(Records from a collection)
┄┄┄┄┄┄

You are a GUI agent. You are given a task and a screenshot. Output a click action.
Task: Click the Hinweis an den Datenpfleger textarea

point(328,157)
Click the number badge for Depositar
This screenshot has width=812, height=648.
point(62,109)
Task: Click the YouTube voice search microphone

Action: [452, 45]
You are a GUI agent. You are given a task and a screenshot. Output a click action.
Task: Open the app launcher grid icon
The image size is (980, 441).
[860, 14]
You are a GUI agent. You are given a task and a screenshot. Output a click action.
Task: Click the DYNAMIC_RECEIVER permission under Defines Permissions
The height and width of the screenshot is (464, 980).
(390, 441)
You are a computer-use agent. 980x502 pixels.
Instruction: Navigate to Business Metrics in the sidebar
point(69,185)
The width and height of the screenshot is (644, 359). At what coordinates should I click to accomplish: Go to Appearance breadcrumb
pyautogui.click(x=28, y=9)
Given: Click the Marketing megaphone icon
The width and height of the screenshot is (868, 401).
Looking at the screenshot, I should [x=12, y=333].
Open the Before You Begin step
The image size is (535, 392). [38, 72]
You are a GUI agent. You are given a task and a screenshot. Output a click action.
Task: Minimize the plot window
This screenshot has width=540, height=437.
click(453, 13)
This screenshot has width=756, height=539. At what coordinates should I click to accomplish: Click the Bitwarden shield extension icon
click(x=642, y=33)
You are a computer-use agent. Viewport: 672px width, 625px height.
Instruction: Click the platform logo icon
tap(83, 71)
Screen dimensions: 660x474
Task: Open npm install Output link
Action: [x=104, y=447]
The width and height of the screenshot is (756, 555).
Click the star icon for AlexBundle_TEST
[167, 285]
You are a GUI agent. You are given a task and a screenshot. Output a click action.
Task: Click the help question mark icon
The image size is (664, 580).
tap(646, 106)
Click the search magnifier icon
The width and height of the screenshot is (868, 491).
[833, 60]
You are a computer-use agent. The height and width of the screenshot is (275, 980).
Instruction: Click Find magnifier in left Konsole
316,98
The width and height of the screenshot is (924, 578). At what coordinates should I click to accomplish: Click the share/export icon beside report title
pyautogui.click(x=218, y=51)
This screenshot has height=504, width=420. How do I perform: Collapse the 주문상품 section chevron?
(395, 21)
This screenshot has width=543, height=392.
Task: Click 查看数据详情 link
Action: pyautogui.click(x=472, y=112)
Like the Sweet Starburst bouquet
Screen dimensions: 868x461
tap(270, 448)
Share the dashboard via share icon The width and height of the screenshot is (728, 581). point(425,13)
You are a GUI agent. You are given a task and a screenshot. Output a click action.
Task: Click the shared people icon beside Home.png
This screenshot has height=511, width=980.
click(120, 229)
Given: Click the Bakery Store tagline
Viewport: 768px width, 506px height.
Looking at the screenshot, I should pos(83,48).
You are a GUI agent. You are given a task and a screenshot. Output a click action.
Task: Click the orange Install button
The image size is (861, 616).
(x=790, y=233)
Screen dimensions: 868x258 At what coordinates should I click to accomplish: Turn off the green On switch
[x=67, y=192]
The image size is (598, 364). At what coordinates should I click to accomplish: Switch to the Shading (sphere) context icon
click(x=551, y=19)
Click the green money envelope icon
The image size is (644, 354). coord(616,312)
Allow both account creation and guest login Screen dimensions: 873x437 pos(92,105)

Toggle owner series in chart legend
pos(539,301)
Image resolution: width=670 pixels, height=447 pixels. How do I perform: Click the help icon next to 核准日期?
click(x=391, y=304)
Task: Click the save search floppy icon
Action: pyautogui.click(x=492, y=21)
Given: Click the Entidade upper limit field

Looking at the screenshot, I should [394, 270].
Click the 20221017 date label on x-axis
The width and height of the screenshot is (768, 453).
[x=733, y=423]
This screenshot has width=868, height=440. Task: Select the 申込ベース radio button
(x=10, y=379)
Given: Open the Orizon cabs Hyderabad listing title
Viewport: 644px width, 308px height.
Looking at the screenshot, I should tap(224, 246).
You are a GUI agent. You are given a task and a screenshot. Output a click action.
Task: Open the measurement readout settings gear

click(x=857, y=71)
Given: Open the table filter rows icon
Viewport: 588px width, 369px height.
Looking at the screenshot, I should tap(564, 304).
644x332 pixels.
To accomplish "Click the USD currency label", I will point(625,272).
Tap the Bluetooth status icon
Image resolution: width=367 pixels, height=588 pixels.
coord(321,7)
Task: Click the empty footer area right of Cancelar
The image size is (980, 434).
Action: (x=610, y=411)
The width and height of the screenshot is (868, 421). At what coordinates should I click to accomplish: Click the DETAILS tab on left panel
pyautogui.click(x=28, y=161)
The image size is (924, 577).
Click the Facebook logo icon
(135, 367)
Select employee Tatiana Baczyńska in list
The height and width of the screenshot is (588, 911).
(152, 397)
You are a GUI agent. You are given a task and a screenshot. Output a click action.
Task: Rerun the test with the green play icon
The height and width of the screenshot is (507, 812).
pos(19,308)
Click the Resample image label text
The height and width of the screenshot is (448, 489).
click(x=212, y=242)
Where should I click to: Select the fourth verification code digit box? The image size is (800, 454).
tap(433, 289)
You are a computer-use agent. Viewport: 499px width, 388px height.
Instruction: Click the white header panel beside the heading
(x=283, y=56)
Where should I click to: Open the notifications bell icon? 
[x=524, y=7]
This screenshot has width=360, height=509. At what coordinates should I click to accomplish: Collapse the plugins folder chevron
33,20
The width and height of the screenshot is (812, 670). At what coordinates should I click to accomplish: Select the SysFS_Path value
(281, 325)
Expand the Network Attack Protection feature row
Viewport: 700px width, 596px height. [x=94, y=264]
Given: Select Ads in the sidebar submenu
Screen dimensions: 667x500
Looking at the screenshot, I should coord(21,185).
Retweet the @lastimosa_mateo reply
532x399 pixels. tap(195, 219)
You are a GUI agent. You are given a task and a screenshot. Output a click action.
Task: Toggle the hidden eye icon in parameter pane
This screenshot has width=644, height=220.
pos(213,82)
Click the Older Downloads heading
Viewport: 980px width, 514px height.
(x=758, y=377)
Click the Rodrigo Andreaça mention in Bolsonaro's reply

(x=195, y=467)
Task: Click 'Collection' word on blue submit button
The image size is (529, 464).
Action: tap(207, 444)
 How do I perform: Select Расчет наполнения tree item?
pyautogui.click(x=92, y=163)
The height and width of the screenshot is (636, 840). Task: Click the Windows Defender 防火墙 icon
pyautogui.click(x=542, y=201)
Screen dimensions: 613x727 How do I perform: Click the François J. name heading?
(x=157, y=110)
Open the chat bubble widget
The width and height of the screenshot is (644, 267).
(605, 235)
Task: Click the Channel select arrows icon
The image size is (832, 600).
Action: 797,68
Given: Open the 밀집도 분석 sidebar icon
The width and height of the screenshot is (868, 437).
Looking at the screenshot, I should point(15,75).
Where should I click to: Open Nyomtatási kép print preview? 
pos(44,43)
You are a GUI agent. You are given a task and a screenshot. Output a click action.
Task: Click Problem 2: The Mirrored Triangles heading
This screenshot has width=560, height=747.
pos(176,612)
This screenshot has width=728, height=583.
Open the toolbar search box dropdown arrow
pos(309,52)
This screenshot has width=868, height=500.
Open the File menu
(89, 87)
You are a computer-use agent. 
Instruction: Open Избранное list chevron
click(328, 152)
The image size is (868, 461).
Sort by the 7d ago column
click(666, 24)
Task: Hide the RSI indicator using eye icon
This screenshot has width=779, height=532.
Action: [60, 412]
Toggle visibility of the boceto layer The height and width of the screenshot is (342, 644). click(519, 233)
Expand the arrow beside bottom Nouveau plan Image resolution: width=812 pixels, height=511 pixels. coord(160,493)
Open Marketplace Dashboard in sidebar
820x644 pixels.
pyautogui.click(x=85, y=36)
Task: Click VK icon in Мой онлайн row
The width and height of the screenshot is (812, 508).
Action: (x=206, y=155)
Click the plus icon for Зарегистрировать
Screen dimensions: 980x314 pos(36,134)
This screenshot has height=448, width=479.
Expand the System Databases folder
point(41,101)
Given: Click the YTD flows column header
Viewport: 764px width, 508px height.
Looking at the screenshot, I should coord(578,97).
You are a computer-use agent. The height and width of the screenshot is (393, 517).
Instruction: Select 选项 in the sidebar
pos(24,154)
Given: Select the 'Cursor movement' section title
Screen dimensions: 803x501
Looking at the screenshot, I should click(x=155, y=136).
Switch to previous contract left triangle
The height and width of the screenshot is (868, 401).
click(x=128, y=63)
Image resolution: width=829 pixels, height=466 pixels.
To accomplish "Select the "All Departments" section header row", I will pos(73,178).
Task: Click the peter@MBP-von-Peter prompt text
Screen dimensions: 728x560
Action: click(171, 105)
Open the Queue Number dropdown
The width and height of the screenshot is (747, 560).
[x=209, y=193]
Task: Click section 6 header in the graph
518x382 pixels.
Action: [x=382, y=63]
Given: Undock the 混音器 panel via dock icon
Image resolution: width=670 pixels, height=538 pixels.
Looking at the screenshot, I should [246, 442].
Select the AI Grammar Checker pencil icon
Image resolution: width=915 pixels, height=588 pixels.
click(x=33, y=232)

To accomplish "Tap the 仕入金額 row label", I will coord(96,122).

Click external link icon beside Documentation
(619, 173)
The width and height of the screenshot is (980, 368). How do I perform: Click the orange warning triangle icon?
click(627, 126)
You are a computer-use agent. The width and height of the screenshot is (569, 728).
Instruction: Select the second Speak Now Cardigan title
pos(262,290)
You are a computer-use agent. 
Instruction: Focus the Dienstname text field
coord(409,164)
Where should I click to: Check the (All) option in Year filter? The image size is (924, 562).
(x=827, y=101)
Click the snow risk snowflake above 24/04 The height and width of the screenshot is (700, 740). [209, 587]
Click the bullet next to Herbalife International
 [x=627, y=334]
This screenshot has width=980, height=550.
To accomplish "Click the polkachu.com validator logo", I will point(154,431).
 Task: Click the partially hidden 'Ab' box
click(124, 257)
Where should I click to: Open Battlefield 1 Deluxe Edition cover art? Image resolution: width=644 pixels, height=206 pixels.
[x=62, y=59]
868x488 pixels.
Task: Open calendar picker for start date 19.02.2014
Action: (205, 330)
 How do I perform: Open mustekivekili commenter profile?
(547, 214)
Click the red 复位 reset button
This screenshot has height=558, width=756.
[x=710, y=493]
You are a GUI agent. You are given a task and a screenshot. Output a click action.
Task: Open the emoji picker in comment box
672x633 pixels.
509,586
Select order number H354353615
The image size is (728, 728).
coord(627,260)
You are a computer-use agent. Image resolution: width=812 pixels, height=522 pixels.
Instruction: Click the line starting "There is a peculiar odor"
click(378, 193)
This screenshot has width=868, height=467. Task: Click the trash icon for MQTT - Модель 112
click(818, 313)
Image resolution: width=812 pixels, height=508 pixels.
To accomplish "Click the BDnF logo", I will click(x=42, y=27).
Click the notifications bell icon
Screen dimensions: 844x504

┄┄┄┄┄┄

- THE EXERCISE
Please rename "Queue Number" to "Ticket Number" in the stretch of lines from the one containing "Given: Select the" through the one containing "I will coord(96,122).", and give only those lines back with nothing else changed.

- THE COMPLETED TASK
Given: Select the 'Cursor movement' section title
Screen dimensions: 803x501
Looking at the screenshot, I should click(x=155, y=136).
Switch to previous contract left triangle
The height and width of the screenshot is (868, 401).
click(x=128, y=63)
Image resolution: width=829 pixels, height=466 pixels.
To accomplish "Select the "All Departments" section header row", I will pos(73,178).
Task: Click the peter@MBP-von-Peter prompt text
Screen dimensions: 728x560
Action: click(171, 105)
Open the Ticket Number dropdown
The width and height of the screenshot is (747, 560).
[x=209, y=193]
Task: Click section 6 header in the graph
518x382 pixels.
Action: [x=382, y=63]
Given: Undock the 混音器 panel via dock icon
Image resolution: width=670 pixels, height=538 pixels.
Looking at the screenshot, I should [246, 442].
Select the AI Grammar Checker pencil icon
Image resolution: width=915 pixels, height=588 pixels.
click(x=33, y=232)

To accomplish "Tap the 仕入金額 row label", I will coord(96,122).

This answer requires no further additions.